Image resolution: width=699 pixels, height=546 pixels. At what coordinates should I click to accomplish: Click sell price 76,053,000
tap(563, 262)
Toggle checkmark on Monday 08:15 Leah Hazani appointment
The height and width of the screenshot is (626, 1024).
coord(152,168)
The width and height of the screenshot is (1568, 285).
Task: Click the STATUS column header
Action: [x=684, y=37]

Your assignment: Transcribe each entry verbatim, leaving none out.

Solution:
Image resolution: width=699 pixels, height=546 pixels. At what coordinates should I click to accomplish: Click sell price 76,053,000
tap(563, 262)
Toggle checkmark on Monday 08:15 Leah Hazani appointment
The height and width of the screenshot is (626, 1024).
coord(152,168)
The width and height of the screenshot is (1568, 285).
Task: Click the STATUS column header
Action: [x=684, y=37]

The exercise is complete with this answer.